- **Text excerpt**
A friend of mine wrote a delightful story in which there was a Phyrric victory- again, hard to have if there is no Greece. But, Tolkien describes Gandalf's fireworks as having the sound of a freight train (if memory serves) so even The Professor left in some more modern references to our world in his story, so can I cut myself some slack?
Your thoughts are welcome.
~Thevina
Re: Writing conventions within fandom
Accuracy: Many people had bad teeth in the Olden Days.
Reality: I am not yanking out my fillings.
A similar acceptence of Reality vs Accuracy must come into play here.
Technically, I suppose, nothing is accurate, as Middle Earth is a fictional place.
But excising the use of foreign phrases that have been absorbed into the English tongue is akin to yanking out the fillings: it probably can be done, but it isn't worth the price.
After all, a substantial percentage of English comes directly from French: beef, chair, etc. To attempt to eliminate all French from the vocabulary is, well, naive.
Khazar
Re: Writing conventions within fandom
Your point is well taken. Yippee! I can have my naive characters and "connect the dots" and stop losing sleep over it. The Greek stuff I'll keep, and sleep fitfully, but I'm sure that I'll get over that soon enough.

~Thevina
Re: Writing conventions within fandom
As well you should! Khazar's analogy is rather apt IMO. BTW if you wanted to get really picky about things, the original language in England wasn't English/Anglo-Saxon anyway, it was Celtic! And even they had borrowed words from Latin during the Roman occupation.
Also, if you removed everything "non-English", you'd loose words like army, beef, air, chair, dinner--imagine the dismay of the Hobbits!--jolly, color (or colour for the Brits
) ... I think you get the idea. And those are just the words that have their origins in French!

- **Supplied data**
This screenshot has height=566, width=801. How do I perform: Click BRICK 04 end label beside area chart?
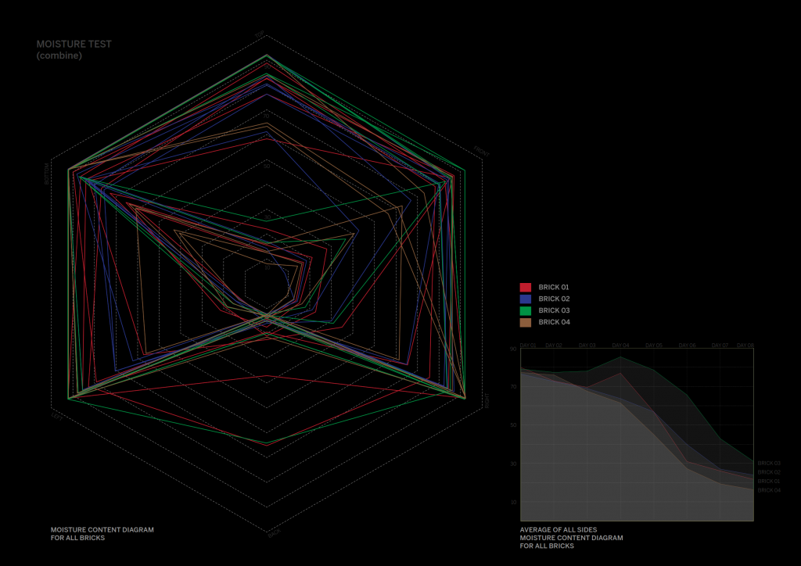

- **What to work on**
Please resume the forum discussion about foreign-derived words in Middle-earth fan fiction, continuing on from its final post.

- **Output for this exercise**
The Greek stuff I'll keep, and sleep fitfully, but I'm sure that I'll get over that soon enough.
As another offender in this category, let me assure you, I have lost very little sleep over this. If the word(s) carries the meaning you want, and is not easily replaced by another, use it! No one could give me a better word, or even an equivalent, for Pyrrhic, so I stuck with it because it carried the impact I needed for that line. IMO that should be your final determinant.
~Nessime
Re: Writing conventions within fandom
Re: Writing conventions within fandom
What, no drawing pictures in the sand?

You may have a point on this one though. Perhaps "putting all the pieces together" would be a better phrase. Cut out (aka jigsaw) puzzles are quite old, and I've no doubt the dwarves came up with some fantastic ones. They were rather famous for their toy making.
Would that fit the context of your story, Thev?
~Nessime
Re: Writing conventions within fandom
[shrug] Unless it's Japanese, an untranslated foreign word that hasn't passed into common English parlance, or "shampoo", I'm not likely to scream too much over individual words.
Like Khazar, I like my teeth to have fillings. I just don't like to emasculate English too much, given that there are plenty of people out there who do that for me already.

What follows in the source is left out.